> [WHAT YOU ARE ASKED TO DO]: Among the entries below, take the line with "Open Configuration dropdown above the chart" and the line with "This screenshot has width=768, height=432.", and output them and every line between them exactly, with nothing else.

(Pixel coordinate grounding data)
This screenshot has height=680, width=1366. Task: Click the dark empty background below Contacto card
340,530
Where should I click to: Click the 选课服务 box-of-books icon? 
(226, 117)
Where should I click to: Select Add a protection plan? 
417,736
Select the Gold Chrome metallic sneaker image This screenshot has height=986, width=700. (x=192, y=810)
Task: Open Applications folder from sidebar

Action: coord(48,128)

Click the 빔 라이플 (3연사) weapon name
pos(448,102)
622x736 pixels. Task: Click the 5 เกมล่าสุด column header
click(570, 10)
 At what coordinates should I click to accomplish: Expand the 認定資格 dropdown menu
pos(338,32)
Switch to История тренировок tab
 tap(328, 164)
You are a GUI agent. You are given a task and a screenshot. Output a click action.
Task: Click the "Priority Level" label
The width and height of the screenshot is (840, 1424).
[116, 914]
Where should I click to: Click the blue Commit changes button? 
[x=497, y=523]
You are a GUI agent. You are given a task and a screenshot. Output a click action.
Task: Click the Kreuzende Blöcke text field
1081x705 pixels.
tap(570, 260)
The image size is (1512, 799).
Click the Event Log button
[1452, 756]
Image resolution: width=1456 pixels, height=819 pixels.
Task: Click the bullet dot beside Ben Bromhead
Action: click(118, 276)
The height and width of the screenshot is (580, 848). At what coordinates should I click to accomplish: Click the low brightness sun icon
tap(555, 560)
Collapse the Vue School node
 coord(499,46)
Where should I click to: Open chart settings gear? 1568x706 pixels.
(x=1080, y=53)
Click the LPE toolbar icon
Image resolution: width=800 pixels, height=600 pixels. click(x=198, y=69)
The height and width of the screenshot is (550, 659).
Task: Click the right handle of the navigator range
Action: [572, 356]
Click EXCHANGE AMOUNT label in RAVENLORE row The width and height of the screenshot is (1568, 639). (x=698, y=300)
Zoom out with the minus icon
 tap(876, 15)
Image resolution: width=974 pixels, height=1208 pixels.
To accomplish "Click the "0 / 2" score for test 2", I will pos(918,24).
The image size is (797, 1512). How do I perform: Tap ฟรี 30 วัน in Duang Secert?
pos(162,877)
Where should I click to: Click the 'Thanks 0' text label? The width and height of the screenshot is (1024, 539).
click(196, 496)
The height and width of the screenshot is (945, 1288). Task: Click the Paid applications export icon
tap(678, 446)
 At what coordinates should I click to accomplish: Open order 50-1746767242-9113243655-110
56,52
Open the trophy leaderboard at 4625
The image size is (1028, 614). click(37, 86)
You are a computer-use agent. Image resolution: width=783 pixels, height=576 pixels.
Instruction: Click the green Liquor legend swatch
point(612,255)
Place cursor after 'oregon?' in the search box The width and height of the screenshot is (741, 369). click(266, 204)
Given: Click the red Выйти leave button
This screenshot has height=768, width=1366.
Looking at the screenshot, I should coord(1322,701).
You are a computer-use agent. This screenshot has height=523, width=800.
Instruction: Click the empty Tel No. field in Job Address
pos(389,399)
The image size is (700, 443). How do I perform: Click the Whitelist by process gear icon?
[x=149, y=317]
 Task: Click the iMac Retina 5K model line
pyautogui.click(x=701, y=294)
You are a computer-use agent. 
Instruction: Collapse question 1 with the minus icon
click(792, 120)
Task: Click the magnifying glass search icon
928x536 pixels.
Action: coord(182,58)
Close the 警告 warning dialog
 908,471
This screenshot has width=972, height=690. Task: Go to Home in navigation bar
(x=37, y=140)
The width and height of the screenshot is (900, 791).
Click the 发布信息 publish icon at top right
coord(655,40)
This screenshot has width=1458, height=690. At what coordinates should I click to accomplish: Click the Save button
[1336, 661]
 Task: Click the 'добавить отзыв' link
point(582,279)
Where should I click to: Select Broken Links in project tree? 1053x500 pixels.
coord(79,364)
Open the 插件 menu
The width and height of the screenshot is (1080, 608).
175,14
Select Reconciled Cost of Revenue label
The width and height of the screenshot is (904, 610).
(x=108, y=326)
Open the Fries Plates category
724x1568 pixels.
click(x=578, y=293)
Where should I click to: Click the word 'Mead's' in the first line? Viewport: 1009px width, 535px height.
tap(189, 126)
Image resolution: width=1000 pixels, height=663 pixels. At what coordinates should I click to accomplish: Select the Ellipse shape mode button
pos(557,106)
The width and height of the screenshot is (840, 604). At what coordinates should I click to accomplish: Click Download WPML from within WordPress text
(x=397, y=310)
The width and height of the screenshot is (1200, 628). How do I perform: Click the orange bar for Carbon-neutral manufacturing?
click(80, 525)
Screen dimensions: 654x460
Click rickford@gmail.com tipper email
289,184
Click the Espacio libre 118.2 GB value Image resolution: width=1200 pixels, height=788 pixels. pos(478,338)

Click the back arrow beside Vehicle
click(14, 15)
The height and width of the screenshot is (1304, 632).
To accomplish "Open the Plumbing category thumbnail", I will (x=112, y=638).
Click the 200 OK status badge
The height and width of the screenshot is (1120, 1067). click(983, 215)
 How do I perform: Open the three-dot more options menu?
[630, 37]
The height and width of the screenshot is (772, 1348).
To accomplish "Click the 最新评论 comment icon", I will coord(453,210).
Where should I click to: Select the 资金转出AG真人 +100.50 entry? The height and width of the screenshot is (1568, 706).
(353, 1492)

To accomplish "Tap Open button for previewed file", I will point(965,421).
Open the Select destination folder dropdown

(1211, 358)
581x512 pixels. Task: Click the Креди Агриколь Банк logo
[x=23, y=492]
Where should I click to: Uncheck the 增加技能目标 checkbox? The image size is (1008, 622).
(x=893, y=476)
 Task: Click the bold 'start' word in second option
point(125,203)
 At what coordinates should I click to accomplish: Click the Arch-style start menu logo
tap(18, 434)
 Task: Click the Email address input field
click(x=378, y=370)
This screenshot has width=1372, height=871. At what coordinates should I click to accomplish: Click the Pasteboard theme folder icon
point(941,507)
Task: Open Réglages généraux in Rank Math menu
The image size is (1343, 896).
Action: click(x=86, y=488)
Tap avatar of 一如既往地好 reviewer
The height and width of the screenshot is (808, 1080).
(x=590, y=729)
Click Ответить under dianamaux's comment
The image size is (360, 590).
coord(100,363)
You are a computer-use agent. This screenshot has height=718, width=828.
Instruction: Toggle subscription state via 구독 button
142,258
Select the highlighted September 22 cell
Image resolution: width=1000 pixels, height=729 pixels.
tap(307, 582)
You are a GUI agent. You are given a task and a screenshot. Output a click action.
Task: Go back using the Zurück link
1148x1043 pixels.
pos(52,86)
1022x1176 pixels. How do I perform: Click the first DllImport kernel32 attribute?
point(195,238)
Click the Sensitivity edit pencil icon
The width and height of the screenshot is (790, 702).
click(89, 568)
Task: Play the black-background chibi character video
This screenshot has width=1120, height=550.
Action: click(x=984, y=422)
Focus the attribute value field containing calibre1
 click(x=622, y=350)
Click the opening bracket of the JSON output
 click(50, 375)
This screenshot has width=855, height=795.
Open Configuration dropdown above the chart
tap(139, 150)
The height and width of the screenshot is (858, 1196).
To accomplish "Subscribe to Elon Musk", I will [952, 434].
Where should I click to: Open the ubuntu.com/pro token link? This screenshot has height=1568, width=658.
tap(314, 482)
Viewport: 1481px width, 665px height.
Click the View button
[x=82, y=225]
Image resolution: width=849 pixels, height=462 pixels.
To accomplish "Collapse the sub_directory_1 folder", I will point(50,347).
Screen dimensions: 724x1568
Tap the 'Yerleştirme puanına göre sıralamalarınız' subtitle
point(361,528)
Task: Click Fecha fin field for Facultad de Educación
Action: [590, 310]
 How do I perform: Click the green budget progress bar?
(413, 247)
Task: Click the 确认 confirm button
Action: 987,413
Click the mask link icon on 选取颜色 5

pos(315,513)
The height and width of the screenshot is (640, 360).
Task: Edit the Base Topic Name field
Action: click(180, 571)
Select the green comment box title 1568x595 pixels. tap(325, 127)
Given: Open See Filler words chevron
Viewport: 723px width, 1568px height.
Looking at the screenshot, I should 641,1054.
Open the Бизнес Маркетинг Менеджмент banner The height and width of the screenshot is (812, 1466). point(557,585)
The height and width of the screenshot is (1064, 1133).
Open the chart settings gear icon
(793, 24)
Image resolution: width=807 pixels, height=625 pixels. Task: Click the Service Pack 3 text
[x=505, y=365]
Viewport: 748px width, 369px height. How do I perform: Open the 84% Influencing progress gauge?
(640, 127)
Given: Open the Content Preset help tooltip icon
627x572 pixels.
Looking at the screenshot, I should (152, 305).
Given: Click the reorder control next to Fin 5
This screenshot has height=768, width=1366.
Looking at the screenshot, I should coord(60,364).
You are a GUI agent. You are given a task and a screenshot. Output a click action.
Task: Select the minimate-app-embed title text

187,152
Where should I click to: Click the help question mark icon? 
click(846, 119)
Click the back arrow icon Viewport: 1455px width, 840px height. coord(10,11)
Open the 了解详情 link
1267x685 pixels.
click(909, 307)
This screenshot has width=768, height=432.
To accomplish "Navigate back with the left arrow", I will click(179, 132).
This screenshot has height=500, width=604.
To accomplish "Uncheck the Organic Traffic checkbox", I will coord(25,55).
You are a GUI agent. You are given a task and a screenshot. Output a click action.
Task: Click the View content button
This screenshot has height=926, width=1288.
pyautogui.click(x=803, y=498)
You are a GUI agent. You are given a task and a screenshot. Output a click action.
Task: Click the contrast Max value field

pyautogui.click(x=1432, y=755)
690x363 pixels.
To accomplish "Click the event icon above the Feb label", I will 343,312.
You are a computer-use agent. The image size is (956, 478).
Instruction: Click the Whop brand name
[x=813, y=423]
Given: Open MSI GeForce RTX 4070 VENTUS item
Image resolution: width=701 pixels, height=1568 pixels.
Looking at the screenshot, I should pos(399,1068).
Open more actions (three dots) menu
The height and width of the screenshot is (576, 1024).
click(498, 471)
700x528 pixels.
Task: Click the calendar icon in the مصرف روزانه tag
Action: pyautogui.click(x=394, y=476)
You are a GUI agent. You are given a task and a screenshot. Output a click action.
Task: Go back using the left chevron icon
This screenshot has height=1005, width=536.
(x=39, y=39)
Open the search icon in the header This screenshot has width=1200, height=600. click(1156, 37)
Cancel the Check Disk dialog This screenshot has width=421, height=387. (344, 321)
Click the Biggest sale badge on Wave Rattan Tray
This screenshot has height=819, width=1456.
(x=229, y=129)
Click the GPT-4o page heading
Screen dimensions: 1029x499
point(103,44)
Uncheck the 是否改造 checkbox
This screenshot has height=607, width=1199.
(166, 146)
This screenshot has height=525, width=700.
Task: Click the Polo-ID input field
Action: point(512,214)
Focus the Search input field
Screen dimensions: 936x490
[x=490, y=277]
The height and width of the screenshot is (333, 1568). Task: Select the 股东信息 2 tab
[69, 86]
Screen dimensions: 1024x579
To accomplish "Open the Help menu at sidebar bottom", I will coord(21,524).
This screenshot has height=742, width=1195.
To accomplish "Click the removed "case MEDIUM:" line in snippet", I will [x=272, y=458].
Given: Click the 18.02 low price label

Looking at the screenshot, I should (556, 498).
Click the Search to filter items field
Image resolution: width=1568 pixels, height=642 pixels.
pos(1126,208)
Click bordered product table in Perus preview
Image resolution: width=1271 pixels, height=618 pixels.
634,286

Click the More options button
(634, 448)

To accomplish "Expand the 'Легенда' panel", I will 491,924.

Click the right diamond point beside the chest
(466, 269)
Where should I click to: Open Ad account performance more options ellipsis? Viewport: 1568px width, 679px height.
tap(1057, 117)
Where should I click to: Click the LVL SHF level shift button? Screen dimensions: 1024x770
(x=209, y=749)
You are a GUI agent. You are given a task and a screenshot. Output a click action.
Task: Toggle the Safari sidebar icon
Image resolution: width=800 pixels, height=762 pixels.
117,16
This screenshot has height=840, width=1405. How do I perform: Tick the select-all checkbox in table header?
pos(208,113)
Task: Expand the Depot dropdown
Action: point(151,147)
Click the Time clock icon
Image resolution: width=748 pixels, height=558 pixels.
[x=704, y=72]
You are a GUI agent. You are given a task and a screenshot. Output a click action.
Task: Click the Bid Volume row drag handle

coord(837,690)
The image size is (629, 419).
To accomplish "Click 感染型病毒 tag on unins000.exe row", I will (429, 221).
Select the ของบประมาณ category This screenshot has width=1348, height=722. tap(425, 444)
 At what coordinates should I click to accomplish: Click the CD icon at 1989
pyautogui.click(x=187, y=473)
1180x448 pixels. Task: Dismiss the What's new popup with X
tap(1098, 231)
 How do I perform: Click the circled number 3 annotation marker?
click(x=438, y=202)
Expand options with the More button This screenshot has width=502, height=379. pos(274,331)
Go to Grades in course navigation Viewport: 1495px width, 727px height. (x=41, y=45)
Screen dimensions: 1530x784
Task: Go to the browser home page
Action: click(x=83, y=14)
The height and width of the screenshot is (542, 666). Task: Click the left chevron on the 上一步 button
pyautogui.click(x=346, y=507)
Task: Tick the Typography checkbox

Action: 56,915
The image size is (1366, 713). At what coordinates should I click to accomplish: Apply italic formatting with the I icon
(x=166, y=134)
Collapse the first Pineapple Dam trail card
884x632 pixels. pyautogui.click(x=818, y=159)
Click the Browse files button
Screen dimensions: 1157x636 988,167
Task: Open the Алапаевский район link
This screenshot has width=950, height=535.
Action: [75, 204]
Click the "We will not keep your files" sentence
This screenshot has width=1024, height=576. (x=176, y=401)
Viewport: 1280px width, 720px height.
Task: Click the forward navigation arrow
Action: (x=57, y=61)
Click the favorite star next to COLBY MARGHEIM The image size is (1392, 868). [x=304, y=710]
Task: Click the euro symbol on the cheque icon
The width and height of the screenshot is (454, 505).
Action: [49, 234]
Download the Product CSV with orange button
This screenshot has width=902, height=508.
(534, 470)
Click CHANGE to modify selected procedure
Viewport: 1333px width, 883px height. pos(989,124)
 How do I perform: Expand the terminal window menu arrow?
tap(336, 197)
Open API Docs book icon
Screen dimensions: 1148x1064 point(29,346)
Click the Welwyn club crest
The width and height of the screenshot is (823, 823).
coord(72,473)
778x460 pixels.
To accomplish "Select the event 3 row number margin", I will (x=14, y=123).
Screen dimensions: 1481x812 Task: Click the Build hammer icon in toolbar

> [TASK RESULT]:
Open Configuration dropdown above the chart
tap(139, 150)
The height and width of the screenshot is (858, 1196).
To accomplish "Subscribe to Elon Musk", I will [952, 434].
Where should I click to: Open the ubuntu.com/pro token link? This screenshot has height=1568, width=658.
tap(314, 482)
Viewport: 1481px width, 665px height.
Click the View button
[x=82, y=225]
Image resolution: width=849 pixels, height=462 pixels.
To accomplish "Collapse the sub_directory_1 folder", I will point(50,347).
Screen dimensions: 724x1568
Tap the 'Yerleştirme puanına göre sıralamalarınız' subtitle
point(361,528)
Task: Click Fecha fin field for Facultad de Educación
Action: [590, 310]
 How do I perform: Click the green budget progress bar?
(413, 247)
Task: Click the 确认 confirm button
Action: 987,413
Click the mask link icon on 选取颜色 5

pos(315,513)
The height and width of the screenshot is (640, 360).
Task: Edit the Base Topic Name field
Action: click(180, 571)
Select the green comment box title 1568x595 pixels. tap(325, 127)
Given: Open See Filler words chevron
Viewport: 723px width, 1568px height.
Looking at the screenshot, I should 641,1054.
Open the Бизнес Маркетинг Менеджмент banner The height and width of the screenshot is (812, 1466). point(557,585)
The height and width of the screenshot is (1064, 1133).
Open the chart settings gear icon
(793, 24)
Image resolution: width=807 pixels, height=625 pixels. Task: Click the Service Pack 3 text
[x=505, y=365]
Viewport: 748px width, 369px height. How do I perform: Open the 84% Influencing progress gauge?
(640, 127)
Given: Open the Content Preset help tooltip icon
627x572 pixels.
Looking at the screenshot, I should (152, 305).
Given: Click the reorder control next to Fin 5
This screenshot has height=768, width=1366.
Looking at the screenshot, I should coord(60,364).
You are a GUI agent. You are given a task and a screenshot. Output a click action.
Task: Select the minimate-app-embed title text

187,152
Where should I click to: Click the help question mark icon? 
click(846, 119)
Click the back arrow icon Viewport: 1455px width, 840px height. coord(10,11)
Open the 了解详情 link
1267x685 pixels.
click(909, 307)
This screenshot has width=768, height=432.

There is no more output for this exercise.